# Kinzo bench grinder 8E405 : worth keeping or selling?



## Homerjh (8 Jan 2015)

Hi all, i have acquired (well its been on the parents shelf for a LONG time) a Kinzo 8e405 bench grider. It used to belong to a long gone Uncle.

Condition wise it looks to be really good for its age, and i fired it up and it works well spins up to speed (more on this later!) and has 2 wheels (dont know what grade they are), protection perspex all present and all as you would buy it from the shop.

I opened the bottom and hat i thought was a motor appears to be possibly a huge capacitor? i dont know the internals of what to expect.

Although when i turn it off, the wheels still spin for a substantial amount of time, so either the capacitor is still feeding something, or the bearings are in good condition to allow the free spinning, again i don't know if this is commonplace or if it was made before any safeguards were introduced.

I dont have a lathe, but it may be useful for other jobs (dont know what yet!) and just wondering if it was worth keeping (ie if it as of a higher quality than ones nowadays that are lower end) or if just to sell it on and use the money elsewhere.
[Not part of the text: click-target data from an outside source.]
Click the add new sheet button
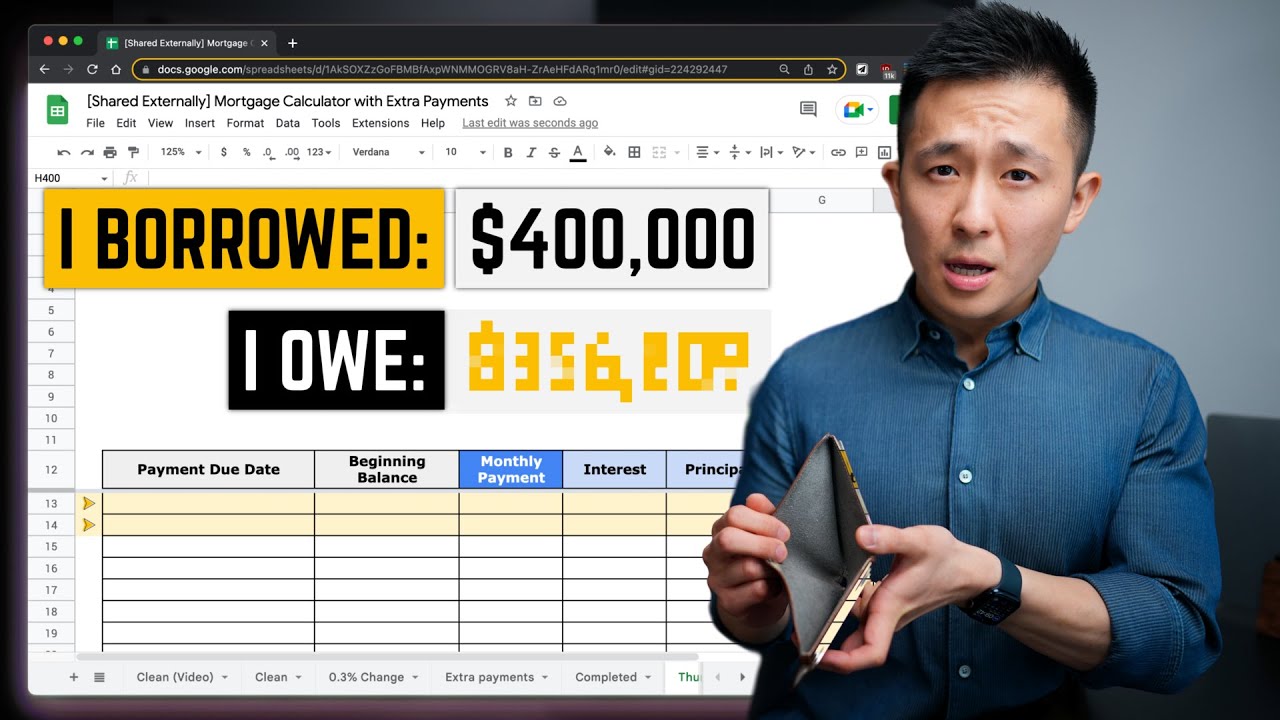Screen dimensions: 1280x720 (x=75, y=677)
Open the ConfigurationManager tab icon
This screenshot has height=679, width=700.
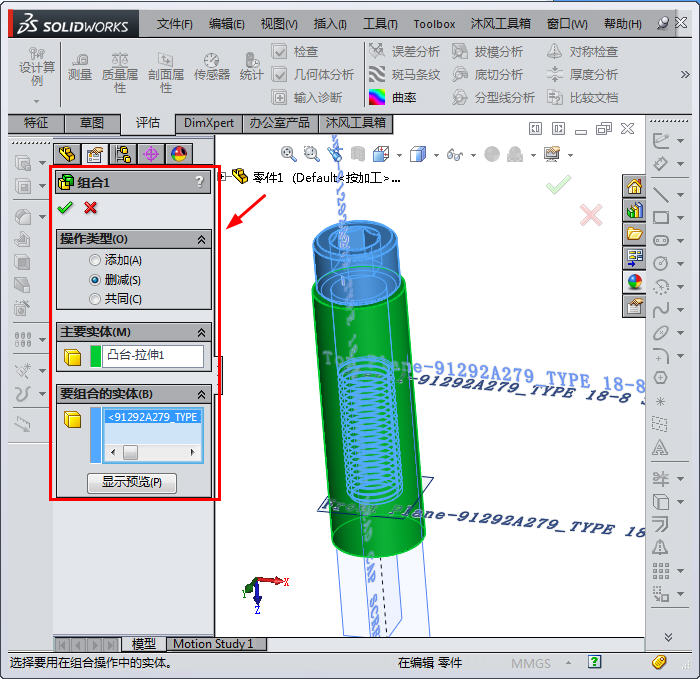pyautogui.click(x=123, y=154)
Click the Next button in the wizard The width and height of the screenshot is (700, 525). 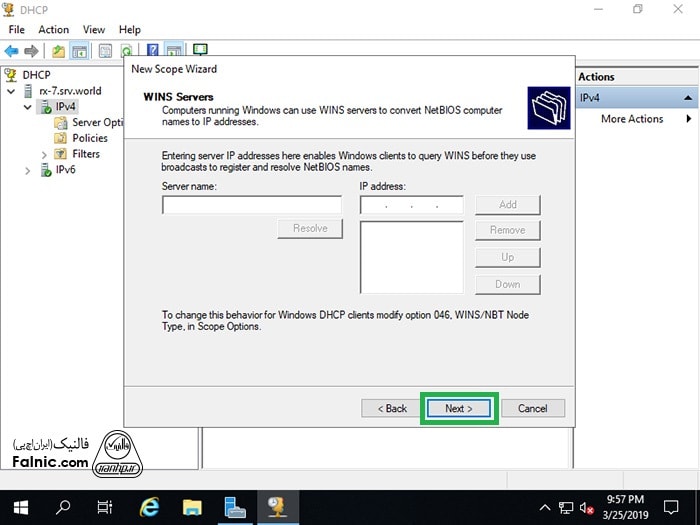point(459,408)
It would be useful to have a NVR on it, but i am planning to fit one to a plug in the workshop so i can share it with other tools when needed.

thanks


----------



## blackrodd (8 Jan 2015)

Never heard of them myself, I just googled Kinzo and there's one for sale on Gumtree for £50.00, So I would say thank you very much, to Uncle.
Looks like it's an older type so it probably will run on for some time, as they used to.
If you intend to do wood work or any DIY, then it's probably worth hanging on to, as you may well spend £60,£70, or more to replace it and find the new one is not a lot better.
I suggest you have a look on Axminsters site and look up grinding wheel dresser. 
It will make the wheels cut cleaner and help stop burning any tools that need to be well sharpened.
HTH Regards Rodders


----------



## wizard (8 Jan 2015)

It should run on a long time leave the switch as it is and keep it


----------



## Homerjh (8 Jan 2015)

Thanks, will keep it


----------